In examining the post-covid gap between inflation in Japan and the other advanced economies, the BOJ has highlighted the bigger rebound in the labour force participation rate in Japan. That ordinarily would be a welcome development, continuing to blunt the negative impact on potential growth of a working population that continues to shrink in absolute terms. But while employment has bounced too, with both demand and supply of labour increasing, there isn't an overall tightening of the labour market that would boost wages. That in turn holds back price inflation, but also hinders the ability of the household sector to cope with the rise in prices that is being driven by the double whammy of commodity price strength and JPY weakness.
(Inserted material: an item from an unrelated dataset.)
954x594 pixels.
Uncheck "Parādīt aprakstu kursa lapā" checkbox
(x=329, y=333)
The consumer confidence survey suggests strongly that the rise in inflation so far has been damaging to consumers. Indeed, the BOJ's efforts since 2013 have done nothing to shake the inverse correlation between consumer confidence and inflation expectations, with the implication being that wage growth doesn't keep pace with prices. Against that backdrop, the weakness of the JPY and strength to commodity prices are not welcome developments. It is helpful then that there might be a lift in services activity, meaning the negative impact of rising inflation isn't the only factor affecting consumer sentiment.
Domestic politics
The government has introduced measures to try to mitigate the impact of the rising cost of living, including subsidies for oil wholesalers, and cash handouts for low-income households. But these haven't gone particularly well: one recent opinion poll found that 54.1% disapproved of the government’s response, with only 13.8% expressing approval. In an illustration of the political sensitivity of the rising cost of living, BOJ governor Kuroda was recently forced to retract remarks made to the Diet that “households are becoming more tolerant of price rises” (though he did have research to back up those comments).
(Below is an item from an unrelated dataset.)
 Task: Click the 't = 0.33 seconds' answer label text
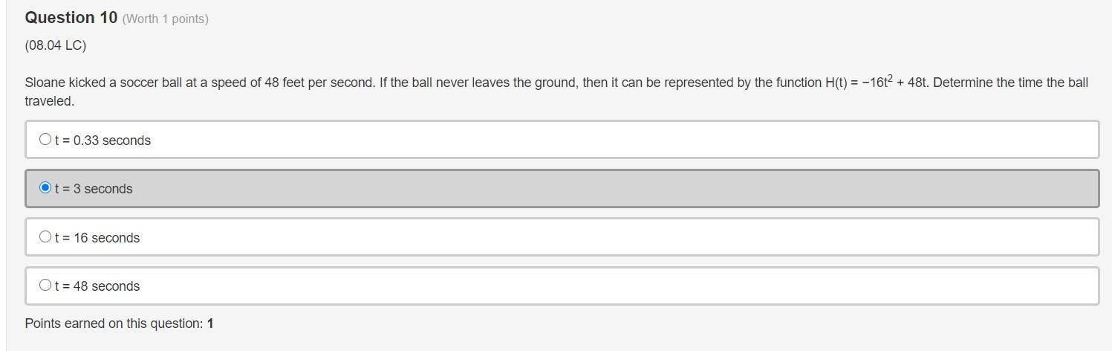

Despite all that, there's no sign that the impact of rising inflation on consumer sentiment hasn't yet coalesced into the sort of domestic political crisis that might force the BOJ to change track. Overall support for the Cabinet remains high, and the ruling LDP is likely to do well at the forthcoming July 10th upper house elections. Until and unless its own support starts to unravel, there doesn't seem an obvious trigger for the government to put political pressure on the BOJ to change course.